NVIDIAGameWorks / NRI

Low-level abstract render interface
MIT License
218 stars 26 forks source link

[RFE] Instancing problem in GPU-driven rendering #61

Closed vertver closed 6 months ago

vertver commented 6 months ago

I'm trying to implement GPU-driven rendering with bindless descriptors and instances, and I have a problem with instance (specifically on D3D12). SV_InstanceID on D3D11/D3D12 starts from 0. However, in Vulkan it starts from firstInstance in draw indexed instanced command. That means that I can't use instance id in D3D12 or D3D11 because it always starts from 0. I can hack this and use additional vertex instance buffer with instance index for each draw, but this method adds complexity. So what do you think, how can we fix this problem?

https://github.com/gpuweb/gpuweb/issues/901 - Problem description

vertver commented 6 months ago

Now it's working. Waiting for your feedback image

dzhdanNV commented 6 months ago

"D3D12 + bindless" flickers on RTX 4080. Objects randomly disappear. I'm trying to understand what's going on...

dzhdanNV commented 6 months ago

Works now. The root cause is: BEFORE:

groupshared uint DrawCount = 0;

It's NOP, compiler generates a warning that it's ignored. AFTER:

groupshared uint DrawCount;

[numthreads(THREAD_COUNT, 1, 1)]
void main(uint ThreadID : SV_DispatchThreadId)
{
    if (ThreadID == 0)
        DrawCount = 0;

    GroupMemoryBarrierWithGroupSync();

Polishing, thinking, improving...

dzhdanNV commented 6 months ago

Thanks for your work. Attached is the polished version. Sorry, I'm lazy to mess with GitHub :) Please, copy over all files (assuming you haven't changed anything in the past 16 hours), and arrange two MRs:

I will accept them, merge in my unrelated changes, update GitHub and make a new release.

NRI changes:

SAMPLE changes:

Modified.zip

dzhdanNV commented 6 months ago

Forgot to mention: Please, read comments in NRICompatibility.hlsli (on top) and in NRIDescs.h (where command signatures are).

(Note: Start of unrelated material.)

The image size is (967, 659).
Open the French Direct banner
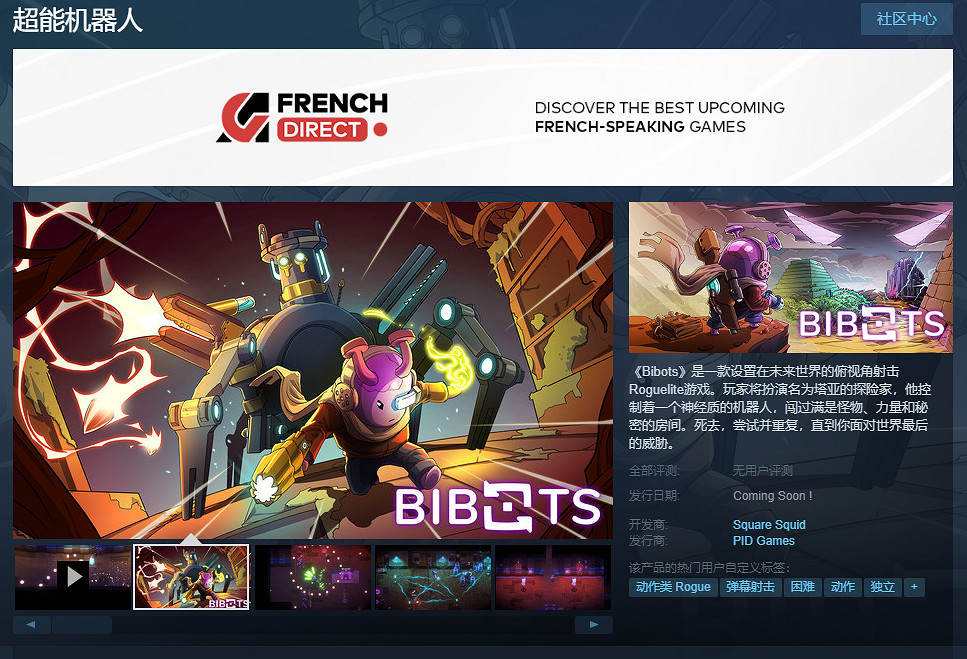click(x=483, y=117)
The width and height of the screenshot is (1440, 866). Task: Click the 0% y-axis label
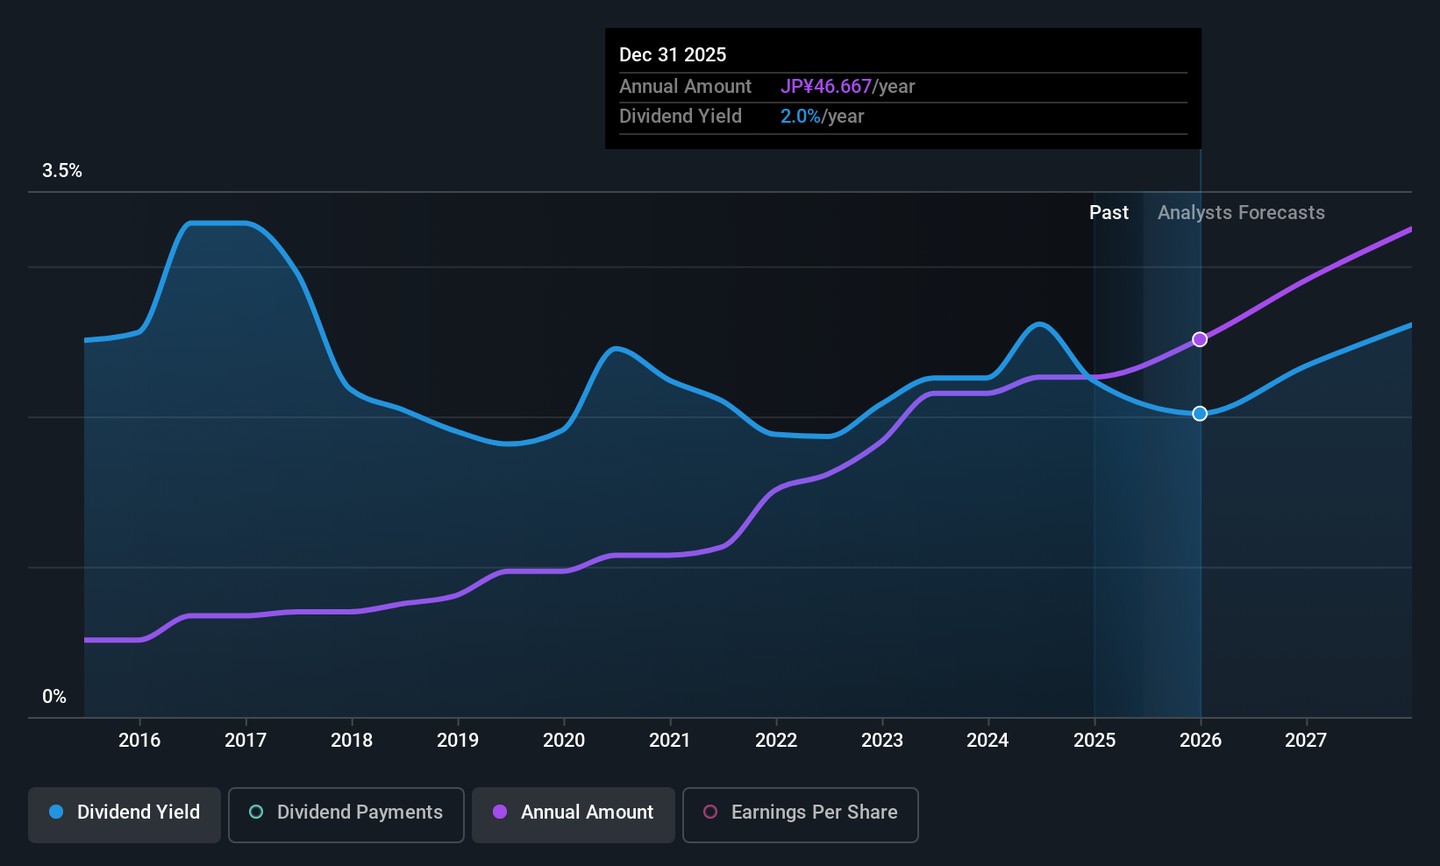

My personal goal is to not lose the default behavior. To reach this:

Open question - RWByteAddressBuffer is undesired... Is it worth switching to RWStructuredBuffer?

vertver commented 6 months ago

Open question - RWByteAddressBuffer is undesired... Is it worth switching to RWStructuredBuffer?

Yes, but it requires using a different structure on each platform. I would prefer more RWBuffer<uint> instead of RWByteAddressBuffer because it doesn't need to provide a stride and can also be cleared by commands.

dzhdanNV commented 6 months ago

RWBuffer<uint> is a good candidate too, I agree. Strictly speaking BaseVertex can be negative, hope casting forth and back won't break anything. Stride is needed in any case (if I understand correctly).

vertver commented 6 months ago

PR is ready - https://github.com/NVIDIAGameWorks/NRI/pull/64

vertver commented 6 months ago

Oups, some problems with Vulkan... fixing them

vertver commented 6 months ago

Fixed, but Vulkan still has 2 allocations on app close

dzhdanNV commented 6 months ago

Fixed, but Vulkan still has 2 allocations on app close

Validation layer enabled? If yes, it's a VK problem.

Sorry about this: MY:

    return ((uint64_t)rootSignature && ((1ull<<52) - 1)) | stride;

FIXED:

    return (stride << 52ull) | ((uint64_t)rootSignature & ((1ull << 52) - 1));

(Will be) fixed in the main branch.

dzhdanNV commented 6 months ago

Merged. Thank you!